ESCONDIDO — Rejecting pleas from scores of residents at a marathon meeting, an Escondido City Council majority voted Aug. 23 to move toward hiring a private company to manage and operate its public library.

Mayor Sam Abed was joined by councilmen John Masson and Ed Gallo in approving a motion that instructs city staff to negotiate contract terms with Library Systems & Services, a Rockville, Maryland-based company that manages nine library systems in the state including 36 branches in Riverside County.

In addition to saving the city about $400,000 a year in operating expenses — $2 million during the course of a five-year contract — outsourcing the library will improve services for residents, Abed said. The company says it will open the library an additional day, on Sundays, and commit to investing $250,000 a year in new materials.

“We have a good library but it can be better,” the mayor told a chamber full of angry opponents. “We can make it better. If LS&S does not make it better, I will break the contract after one year. … We will not let you down. We are going to protect the library. We are going to improve the library.”

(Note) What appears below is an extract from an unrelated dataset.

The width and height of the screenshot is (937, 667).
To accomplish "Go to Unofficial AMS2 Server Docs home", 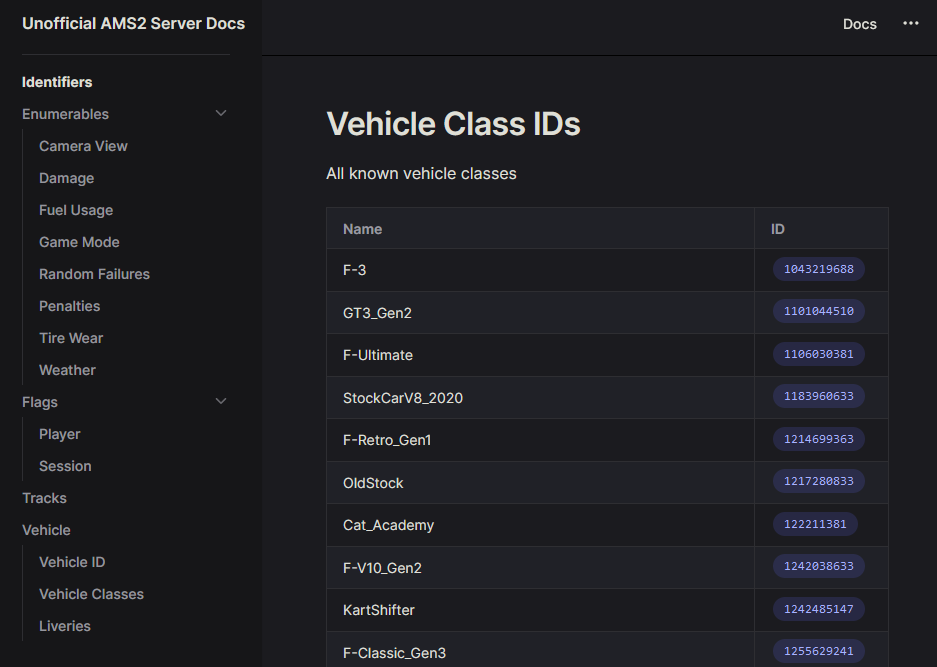I will point(133,24).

Officials say savings from the library’s operational budget will help the city meet its burgeoning obligations to the California Public Employee Retirement System, which are projected to increase from $20.8 million this fiscal year to $36.8 million in five years. A budget adopted by the council in June anticipates pension deficits of $1.8 million next year and $6.5 million in 2018 without new revenue or reduced expenses, according to a report from City Manager Jeffery Epp.

Abed framed the outsourcing contract with LS&S as a way to shield the library from future cuts because the city would be locked into a contract: “We have a financial crisis that will threaten not only the library but everything else … If we don’t do this today, we are going to be cutting and cutting and cutting and that will put the library at risk. By having this contract, it will spare the library and protect it from any cuts when we face financial crisis.”

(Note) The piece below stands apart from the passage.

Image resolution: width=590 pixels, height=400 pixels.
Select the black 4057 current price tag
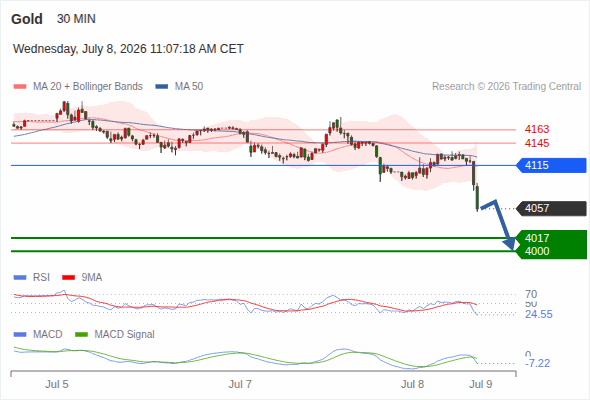(x=552, y=208)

Opposition to library outsourcing was marshaled by Councilwoman Olga Diaz, who appealed to her colleagues to see the library as the “heart and soul and core” of the city.

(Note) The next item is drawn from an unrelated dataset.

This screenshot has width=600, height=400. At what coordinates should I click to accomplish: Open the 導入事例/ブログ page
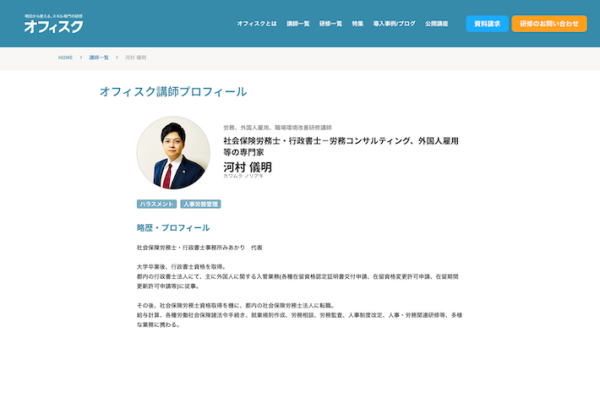tap(393, 23)
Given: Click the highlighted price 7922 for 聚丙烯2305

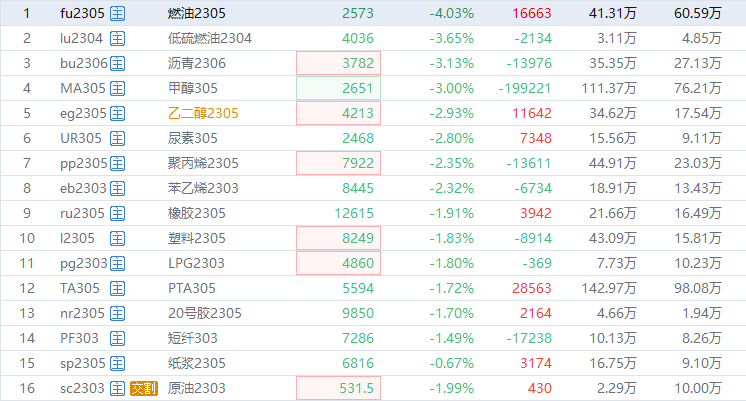Looking at the screenshot, I should [x=338, y=163].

“The library is one of the most important city resources in my mind,” Diaz said. “I don’t think it’s just another operational department. … It is one of the departments that touches the most individuals daily.” She called the effort to outsource library operations “false frugality.”

More than 70 residents spoke for about three hours at the Aug. 23 meeting, nearly all of them opposed to the LS&S contract. Diaz told her colleagues that ignoring their constituents’ opposition will jeopardize prospects for winning voter approval next year to build a new library building in Grape Day Park.

“What I heard from the public is if we move forward with LS&S … our community is not going to trust that we’re going to have their best interests at heart,” Diaz said. “The core constituency that we need to help us promote, support and vote for and pay for that new library vision. That for me is the biggest travesty.”

Diaz was joined in voting against the contract by Councilman Michael Morasco, who said he was torn between the practical arguments for outsourcing and emotional arguments against it.